I don't think it can be that simple, you need to at least enforce some limits about the amount of nonswappable memory to be allocated to each unpriviledged process, or you need to limit which processes are allowed to allocate these buffers.
The alternative would be that regular user memory (e.g. from tmpfs) can be used for this and is only pinned inside of a DRM ioctl while passed to the hardware and released when returning from that, but that would not allow any long-running mappings to be mapped into user space.
Hi, my name is Sanghyun Lee. Thanks for your comments.
As you wrote above, it can't be a simple work, but we need it. we need to map user allocated memory(malloc) to the device which has a SYSTEM MMU(= IOMMU). At this time, we think that new API at user space. So, we have allocated memory at system space and mapped it to the user space by new API. Because some project does not based on DRM/DRI and X window-system. But, IOMMU APIs will be helpful for this, I guess.
There are a couple of things to keep in mind about IOMMU mappings of malloc'd memory.

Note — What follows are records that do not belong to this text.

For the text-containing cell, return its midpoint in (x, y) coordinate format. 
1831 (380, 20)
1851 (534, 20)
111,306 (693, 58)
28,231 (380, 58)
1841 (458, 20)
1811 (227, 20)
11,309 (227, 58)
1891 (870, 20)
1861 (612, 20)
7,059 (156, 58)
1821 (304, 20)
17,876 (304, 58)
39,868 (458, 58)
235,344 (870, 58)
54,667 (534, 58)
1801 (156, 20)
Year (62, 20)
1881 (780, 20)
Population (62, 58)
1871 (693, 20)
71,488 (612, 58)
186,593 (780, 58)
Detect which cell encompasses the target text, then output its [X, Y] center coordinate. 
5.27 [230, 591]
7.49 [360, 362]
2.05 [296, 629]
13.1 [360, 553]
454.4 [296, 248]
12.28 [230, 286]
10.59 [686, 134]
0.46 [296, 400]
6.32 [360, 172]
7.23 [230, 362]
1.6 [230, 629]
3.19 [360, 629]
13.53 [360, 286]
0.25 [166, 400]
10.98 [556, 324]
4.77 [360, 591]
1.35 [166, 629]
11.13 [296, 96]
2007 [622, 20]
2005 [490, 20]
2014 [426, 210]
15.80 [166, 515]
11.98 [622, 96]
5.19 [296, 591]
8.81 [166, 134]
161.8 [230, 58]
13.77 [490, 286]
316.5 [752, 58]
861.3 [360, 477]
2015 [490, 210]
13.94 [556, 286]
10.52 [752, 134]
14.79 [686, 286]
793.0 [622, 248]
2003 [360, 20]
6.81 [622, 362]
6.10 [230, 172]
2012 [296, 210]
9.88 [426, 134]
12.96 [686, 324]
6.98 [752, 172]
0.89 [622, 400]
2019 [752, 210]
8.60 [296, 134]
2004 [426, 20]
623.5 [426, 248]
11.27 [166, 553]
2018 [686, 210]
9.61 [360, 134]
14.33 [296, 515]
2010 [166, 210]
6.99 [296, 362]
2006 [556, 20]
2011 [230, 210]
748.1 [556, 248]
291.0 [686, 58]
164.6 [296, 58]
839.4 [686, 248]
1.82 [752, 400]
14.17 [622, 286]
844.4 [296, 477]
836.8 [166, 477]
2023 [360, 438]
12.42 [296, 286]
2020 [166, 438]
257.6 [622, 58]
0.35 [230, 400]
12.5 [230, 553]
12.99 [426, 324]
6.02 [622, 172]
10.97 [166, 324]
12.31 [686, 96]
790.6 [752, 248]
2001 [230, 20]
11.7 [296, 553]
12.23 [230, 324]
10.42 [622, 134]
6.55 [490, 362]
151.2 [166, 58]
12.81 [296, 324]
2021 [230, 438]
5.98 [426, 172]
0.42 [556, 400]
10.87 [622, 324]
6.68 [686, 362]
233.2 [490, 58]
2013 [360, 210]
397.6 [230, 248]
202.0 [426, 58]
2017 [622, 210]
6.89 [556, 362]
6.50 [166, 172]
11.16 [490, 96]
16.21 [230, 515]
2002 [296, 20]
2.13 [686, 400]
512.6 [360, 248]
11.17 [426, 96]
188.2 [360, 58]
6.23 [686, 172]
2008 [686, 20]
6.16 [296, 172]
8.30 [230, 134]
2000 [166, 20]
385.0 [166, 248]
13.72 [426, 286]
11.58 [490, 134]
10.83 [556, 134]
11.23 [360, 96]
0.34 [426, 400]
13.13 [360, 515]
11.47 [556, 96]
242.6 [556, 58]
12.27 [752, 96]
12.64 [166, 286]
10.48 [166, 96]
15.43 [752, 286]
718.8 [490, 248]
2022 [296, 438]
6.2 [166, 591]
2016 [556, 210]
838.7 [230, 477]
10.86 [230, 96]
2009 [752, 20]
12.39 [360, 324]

The first is that the demand paging system that supports malloc doesn't guarantee anything about the number and type of mappings used to satisfy a request. This can cause performance problems. With page alignment the few entries available in the TLBs will be quickly used up. On a TLB miss the IOMMU will stall the devices behind it while it pulls the new mapping into the TLB. If these mappings are mapped with 1 MB mappings instead of 4 KB mappings (page sized) then these misses happen much less frequently. This fine grained control means you really need a device aware driver that knows how memory should be mapped for a given device. Everyones been writing these, but no ones agreed on a common interface.
The other thing about malloc'd memory is that the kernel doesn't actually commit any physical memory to the request until someone writes to it (copy-on-write). On a write the kernel will fault in an anonymous page whether malloc use sbrk or mmap(). What this means is that an IOMMU map can't be set up until after the page has been mapped in.

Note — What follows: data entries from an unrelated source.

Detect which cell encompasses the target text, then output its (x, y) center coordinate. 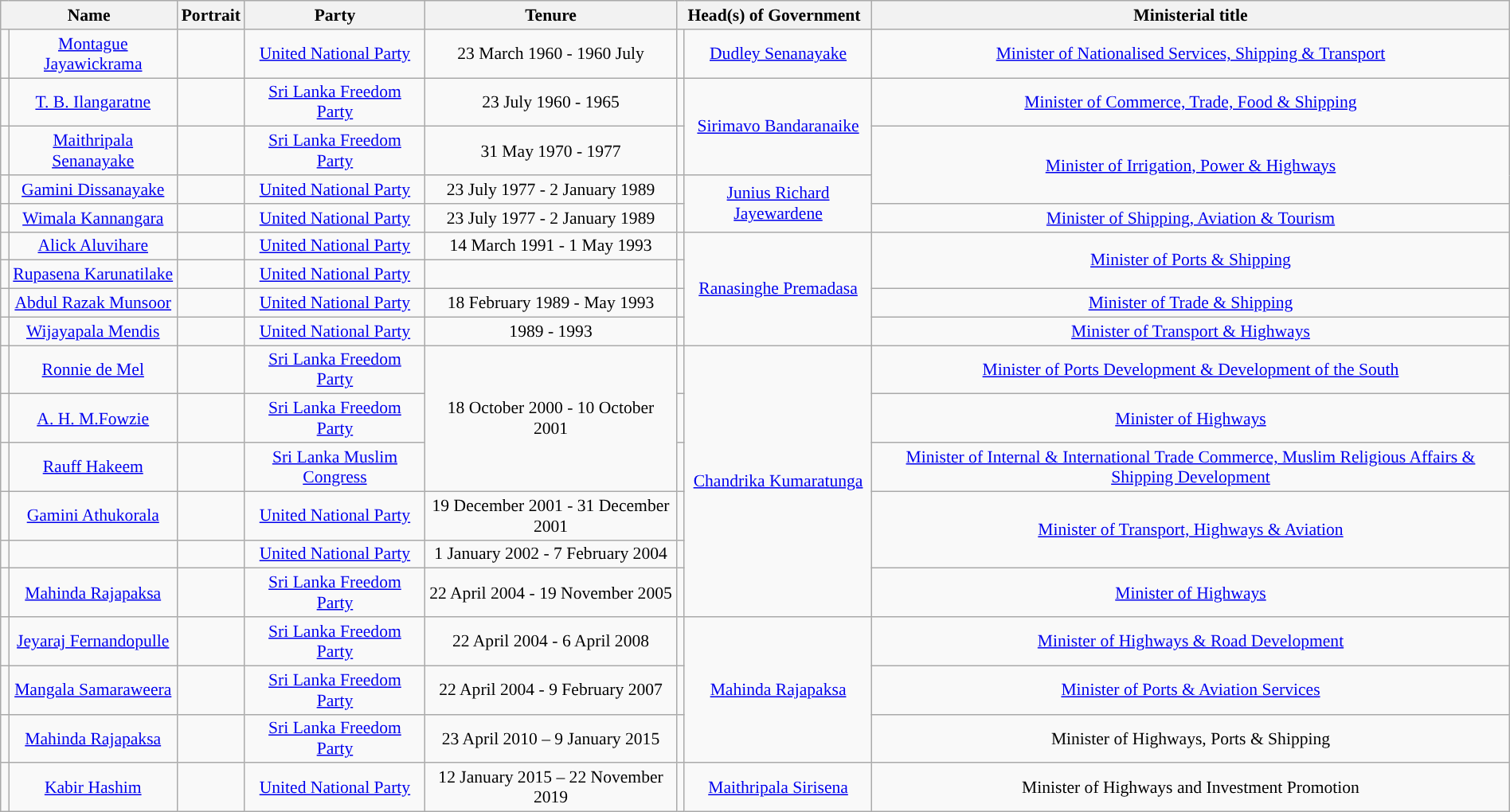
Alick Aluvihare (93, 246)
Minister of Trade & Shipping (1191, 303)
Dudley Senanayake (777, 54)
Jeyaraj Fernandopulle (93, 642)
Gamini Dissanayake (93, 190)
Sirimavo Bandaranaike (777, 127)
Minister of Ports Development & Development of the South (1191, 370)
Junius Richard Jayewardene (777, 204)
Gamini Athukorala (93, 516)
12 January 2015 – 22 November 2019 (551, 788)
Rauff Hakeem (93, 467)
Maithripala Sirisena (777, 788)
Maithripala Senanayake (93, 151)
18 October 2000 - 10 October 2001 (551, 419)
1989 - 1993 (551, 331)
Minister of Ports & Shipping (1191, 260)
Head(s) of Government (774, 15)
Mangala Samaraweera (93, 690)
Minister of Transport & Highways (1191, 331)
Rupasena Karunatilake (93, 275)
23 April 2010 – 9 January 2015 (551, 739)
31 May 1970 - 1977 (551, 151)
A. H. M.Fowzie (93, 419)
Sri Lanka Muslim Congress (334, 467)
Minister of Ports & Aviation Services (1191, 690)
14 March 1991 - 1 May 1993 (551, 246)
Chandrika Kumaratunga (777, 481)
Ministerial title (1191, 15)
22 April 2004 - 9 February 2007 (551, 690)
T. B. Ilangaratne (93, 102)
1 January 2002 - 7 February 2004 (551, 554)
18 February 1989 - May 1993 (551, 303)
Minister of Highways and Investment Promotion (1191, 788)
Minister of Commerce, Trade, Food & Shipping (1191, 102)
Minister of Irrigation, Power & Highways (1191, 166)
Kabir Hashim (93, 788)
19 December 2001 - 31 December 2001 (551, 516)
Ranasinghe Premadasa (777, 288)
Tenure (551, 15)
Wijayapala Mendis (93, 331)
22 April 2004 - 6 April 2008 (551, 642)
Portrait (211, 15)
Minister of Internal & International Trade Commerce, Muslim Religious Affairs & Shipping Development (1191, 467)
Party (334, 15)
Minister of Highways, Ports & Shipping (1191, 739)
22 April 2004 - 19 November 2005 (551, 593)
23 July 1960 - 1965 (551, 102)
Minister of Highways & Road Development (1191, 642)
Wimala Kannangara (93, 218)
23 March 1960 - 1960 July (551, 54)
Ronnie de Mel (93, 370)
Abdul Razak Munsoor (93, 303)
Minister of Shipping, Aviation & Tourism (1191, 218)
Minister of Transport, Highways & Aviation (1191, 530)
Minister of Nationalised Services, Shipping & Transport (1191, 54)
Name (89, 15)
Montague Jayawickrama (93, 54)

The OMAP3 ISP (V4L2) driver supports that. It will call get_user_pages() on the buffer passed by userspace, so pages will be faulted in at that point.
I can certainly see the allure of malloc'd memory to IOMMU mapping, but unless people are careful it can cause many problems and may limit performance. Plus it doesn't handle permission - the fd approach might handle that. Maybe we just collect all the drivers and all agree on a set of IOCTLs?